**INFORMATION PROVIDED**.
————————
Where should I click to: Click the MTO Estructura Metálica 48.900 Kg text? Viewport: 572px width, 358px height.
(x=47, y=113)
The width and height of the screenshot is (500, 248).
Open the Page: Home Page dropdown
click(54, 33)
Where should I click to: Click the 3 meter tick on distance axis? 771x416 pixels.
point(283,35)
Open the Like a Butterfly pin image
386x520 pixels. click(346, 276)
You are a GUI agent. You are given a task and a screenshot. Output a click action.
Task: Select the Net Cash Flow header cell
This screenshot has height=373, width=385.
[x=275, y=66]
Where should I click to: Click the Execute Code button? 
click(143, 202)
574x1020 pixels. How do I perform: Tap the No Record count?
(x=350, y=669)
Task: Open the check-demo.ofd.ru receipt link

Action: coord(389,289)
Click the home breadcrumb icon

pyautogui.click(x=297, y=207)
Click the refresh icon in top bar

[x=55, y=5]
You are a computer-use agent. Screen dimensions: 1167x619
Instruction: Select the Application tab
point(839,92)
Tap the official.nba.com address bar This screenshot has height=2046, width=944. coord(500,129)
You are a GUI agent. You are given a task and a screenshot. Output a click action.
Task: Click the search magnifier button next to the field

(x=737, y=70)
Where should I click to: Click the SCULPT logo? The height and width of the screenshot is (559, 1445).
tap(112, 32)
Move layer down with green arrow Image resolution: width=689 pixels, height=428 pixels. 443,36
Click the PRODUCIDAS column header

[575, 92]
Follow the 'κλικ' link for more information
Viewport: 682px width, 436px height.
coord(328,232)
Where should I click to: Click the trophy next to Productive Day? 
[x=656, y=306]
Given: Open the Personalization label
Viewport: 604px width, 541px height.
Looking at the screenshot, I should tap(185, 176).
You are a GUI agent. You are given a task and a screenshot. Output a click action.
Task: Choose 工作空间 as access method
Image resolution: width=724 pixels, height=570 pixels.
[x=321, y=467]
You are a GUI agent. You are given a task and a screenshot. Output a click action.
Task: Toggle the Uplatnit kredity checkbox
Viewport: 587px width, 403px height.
————————
**TASK REQUIREMENTS**. Copy out the line holding "574x1020 pixels. How". Then copy every later line of the data, unchanged, through the last one.

**SOLUTION BELOW**.
574x1020 pixels. How do I perform: Tap the No Record count?
(x=350, y=669)
Task: Open the check-demo.ofd.ru receipt link

Action: coord(389,289)
Click the home breadcrumb icon

pyautogui.click(x=297, y=207)
Click the refresh icon in top bar

[x=55, y=5]
You are a computer-use agent. Screen dimensions: 1167x619
Instruction: Select the Application tab
point(839,92)
Tap the official.nba.com address bar This screenshot has height=2046, width=944. coord(500,129)
You are a GUI agent. You are given a task and a screenshot. Output a click action.
Task: Click the search magnifier button next to the field

(x=737, y=70)
Where should I click to: Click the SCULPT logo? The height and width of the screenshot is (559, 1445).
tap(112, 32)
Move layer down with green arrow Image resolution: width=689 pixels, height=428 pixels. 443,36
Click the PRODUCIDAS column header

[575, 92]
Follow the 'κλικ' link for more information
Viewport: 682px width, 436px height.
coord(328,232)
Where should I click to: Click the trophy next to Productive Day? 
[x=656, y=306]
Given: Open the Personalization label
Viewport: 604px width, 541px height.
Looking at the screenshot, I should tap(185, 176).
You are a GUI agent. You are given a task and a screenshot. Output a click action.
Task: Choose 工作空间 as access method
Image resolution: width=724 pixels, height=570 pixels.
[x=321, y=467]
You are a GUI agent. You are given a task and a screenshot. Output a click action.
Task: Toggle the Uplatnit kredity checkbox
Viewport: 587px width, 403px height.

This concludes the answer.